**The problem**: The reply should be one number: how many lines of the data below contain "computer".

(Items from a dataset)
= Beginning of Section =

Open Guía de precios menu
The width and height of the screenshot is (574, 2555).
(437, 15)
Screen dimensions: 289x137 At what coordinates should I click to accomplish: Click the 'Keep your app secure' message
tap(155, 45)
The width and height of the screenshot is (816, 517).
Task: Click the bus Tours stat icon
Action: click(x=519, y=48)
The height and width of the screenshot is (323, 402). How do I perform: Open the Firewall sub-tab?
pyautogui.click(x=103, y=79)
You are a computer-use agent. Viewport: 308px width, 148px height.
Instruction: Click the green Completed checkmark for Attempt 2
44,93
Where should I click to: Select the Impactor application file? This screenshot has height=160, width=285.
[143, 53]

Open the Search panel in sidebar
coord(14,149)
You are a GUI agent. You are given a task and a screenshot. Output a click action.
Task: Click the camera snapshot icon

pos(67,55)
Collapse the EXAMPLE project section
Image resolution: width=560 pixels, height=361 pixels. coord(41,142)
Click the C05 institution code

= End of Section =
= Beginning of Section =

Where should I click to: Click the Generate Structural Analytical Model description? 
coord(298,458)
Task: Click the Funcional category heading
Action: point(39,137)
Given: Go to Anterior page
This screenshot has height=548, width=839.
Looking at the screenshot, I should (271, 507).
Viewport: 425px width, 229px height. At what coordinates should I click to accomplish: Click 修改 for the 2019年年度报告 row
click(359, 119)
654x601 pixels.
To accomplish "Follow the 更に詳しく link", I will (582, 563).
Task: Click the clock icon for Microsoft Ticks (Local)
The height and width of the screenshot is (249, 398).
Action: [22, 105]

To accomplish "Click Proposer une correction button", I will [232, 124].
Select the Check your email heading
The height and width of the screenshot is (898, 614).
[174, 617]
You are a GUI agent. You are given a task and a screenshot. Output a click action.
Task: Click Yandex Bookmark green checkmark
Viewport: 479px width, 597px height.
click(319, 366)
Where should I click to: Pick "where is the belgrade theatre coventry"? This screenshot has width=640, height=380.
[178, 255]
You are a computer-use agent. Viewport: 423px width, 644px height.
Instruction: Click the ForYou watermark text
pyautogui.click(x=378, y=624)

= End of Section =
= Beginning of Section =

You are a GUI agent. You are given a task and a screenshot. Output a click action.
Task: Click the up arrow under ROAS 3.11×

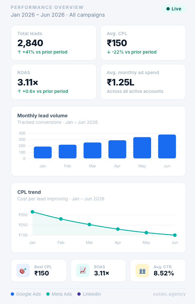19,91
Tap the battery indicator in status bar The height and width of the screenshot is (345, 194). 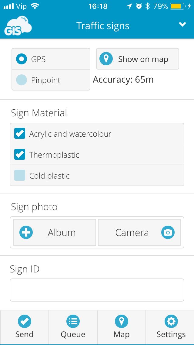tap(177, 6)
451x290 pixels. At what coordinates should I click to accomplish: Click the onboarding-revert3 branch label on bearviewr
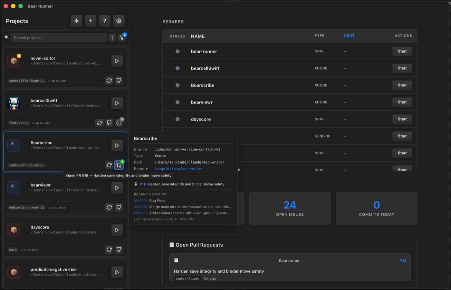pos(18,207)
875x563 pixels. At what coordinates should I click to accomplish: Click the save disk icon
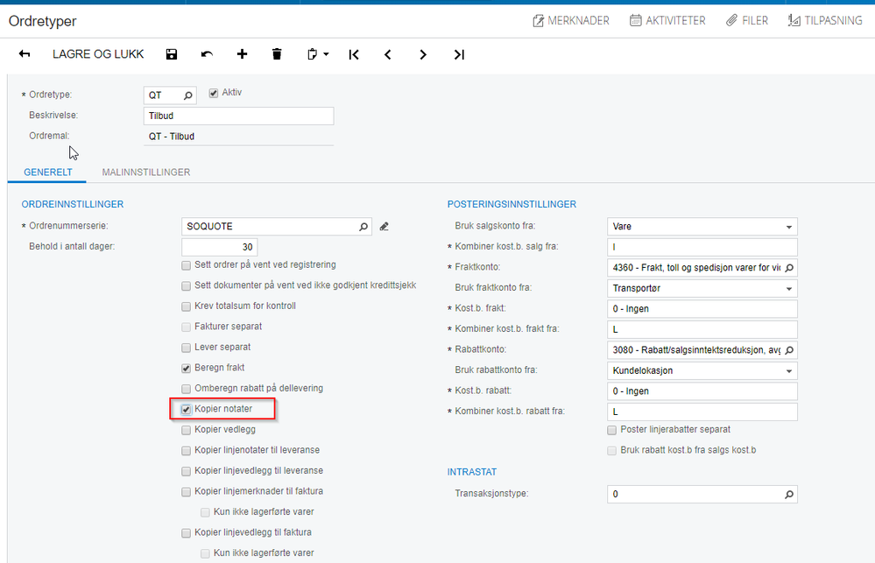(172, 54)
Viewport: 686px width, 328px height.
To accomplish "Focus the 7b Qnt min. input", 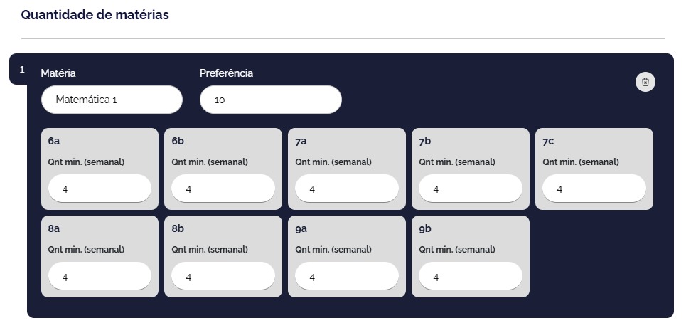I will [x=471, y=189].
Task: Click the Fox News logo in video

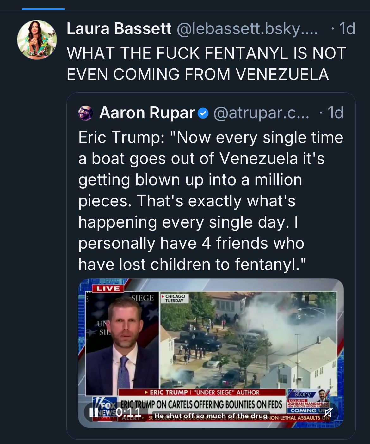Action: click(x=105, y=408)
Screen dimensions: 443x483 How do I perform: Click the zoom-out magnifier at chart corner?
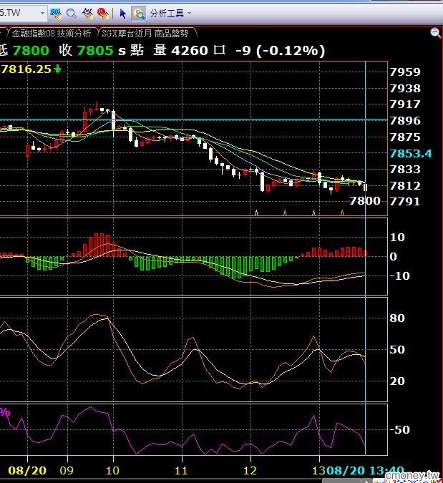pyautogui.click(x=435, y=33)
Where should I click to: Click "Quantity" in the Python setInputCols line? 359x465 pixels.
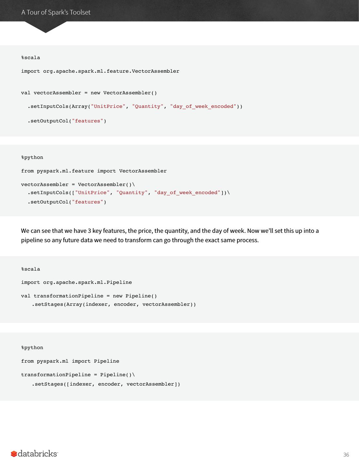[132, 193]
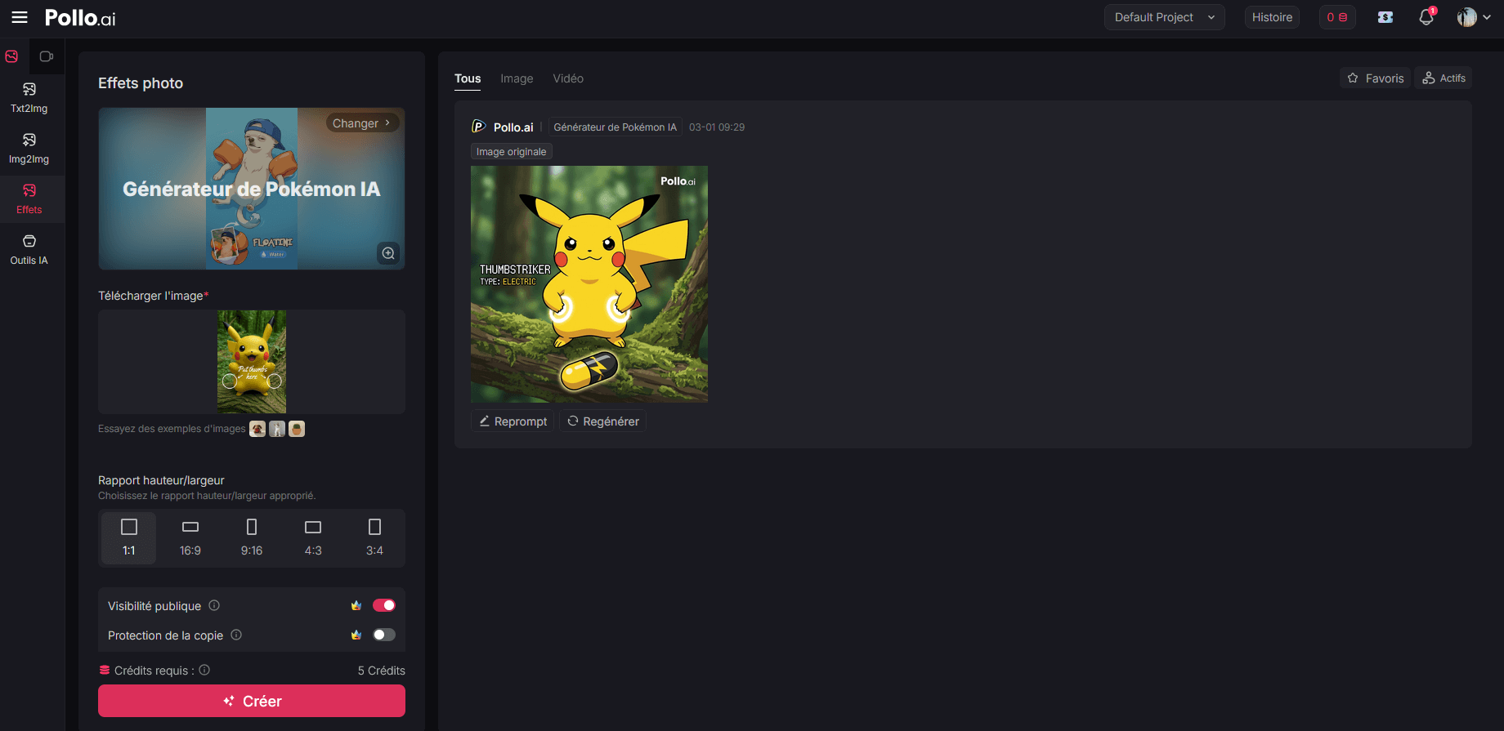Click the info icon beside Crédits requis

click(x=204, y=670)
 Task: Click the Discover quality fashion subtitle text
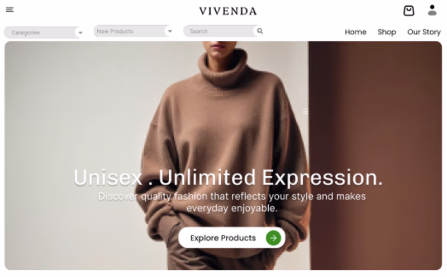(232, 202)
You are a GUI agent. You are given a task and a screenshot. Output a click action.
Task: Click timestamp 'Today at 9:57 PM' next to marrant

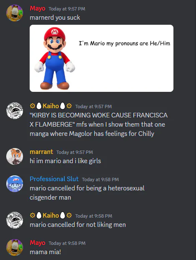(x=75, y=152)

= End of Section =

**Answer space**: 2